9 - What is the best piece of advice you've heard (not necessarily given to you directly)?
Robert Pinsky told me to wait. It’s tough to learn patience but it fixes all things and makes you smarter. More to the point, time makes you smarter.

10 - How easy has it been for you to move between genres (poetry to critical prose)? What do you see as the appeal?
I love it and as a working journalist, novelist, and essayist, it’s my intellectual bread and butter. Prose helps modulate my poetry and vice versa. Everything is useful.

11 - What kind of writing routine do you tend to keep, or do you even have one? How does a typical day (for you) begin?
I flex between paid work and writing, but if a piece of work is flowing, it is always urgent and I’m constantly putting down everything for it; I’ll start with it in the morning, return to it regularly, and keep going on and off until I get to a good spot.

12 - When your writing gets stalled, where do you turn or return for (for lack of a better word) inspiration?

13 - What fragrance reminds you of home?
Diesel. I grew up partly in Bombay. There was a lot of diesel and garbage.

14 - David W. McFadden once said that books come from books, but are there any other forms that influence your work, whether nature, music, science or visual art?
The Dirty Projectors for their lyrics and rhythmic surprises, astrophysics for endlessness and Why?, and Emir Kusturica’s Time of the Gypsies because there are tiny moments of magic between impoverishment.  

15 - What other writers or writings are important for your work, or simply your life outside of your work?
It’s too hard to name a handful of people and I’d leave someone out. And since I write in every genre, included reported articles and cultural criticism, everything is inside my work. Again, everything is useful. What’s really important is just looking at art, and returning to see a piece of art repeatedly—literally dozens of times, like Hans Holbein’s Sir Thomas More at the Frick.

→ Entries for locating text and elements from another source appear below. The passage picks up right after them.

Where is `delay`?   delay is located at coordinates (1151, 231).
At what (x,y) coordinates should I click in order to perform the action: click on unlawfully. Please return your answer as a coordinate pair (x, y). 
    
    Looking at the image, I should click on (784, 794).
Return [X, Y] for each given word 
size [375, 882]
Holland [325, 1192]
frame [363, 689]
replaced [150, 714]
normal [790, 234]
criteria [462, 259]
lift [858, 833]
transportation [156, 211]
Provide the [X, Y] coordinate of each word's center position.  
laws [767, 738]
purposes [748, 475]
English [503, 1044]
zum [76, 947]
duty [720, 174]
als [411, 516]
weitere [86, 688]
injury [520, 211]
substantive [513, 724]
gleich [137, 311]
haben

16 - What would you like to do that you haven't yet done?
Go to Leh in Ladakh, for the monasteries.

17 - If you could pick any other occupation to attempt, what would it be? Or, alternately, what do you think you would have ended up doing had you not been a writer?
I’d have liked to be a volcanologist for sheer delight and the complexity of science. Public health would be next, because then I’d have a chance to help underprivileged populations around the world.

18 - What made you write, as opposed to doing something else?
I never got interested enough in anything else and always only felt passionate about writing.

19 - What was the last great book you read? What was the last great film?
Flannery O’Connor’s The Violent Bear It Away and Jenny Erpenbeck’s The End of Days. Kore-Eda Hirokazu’s Shoplifters turned me inside out, and surprised me both compositionally and with its layered plot.

20 - What are you currently working on?
A sonnet series about California and a poem about a homeless man on a train. I’m also working on a collection of essays, so I have a few that are half-done, including one on Lanz of Salzburg nightgowns.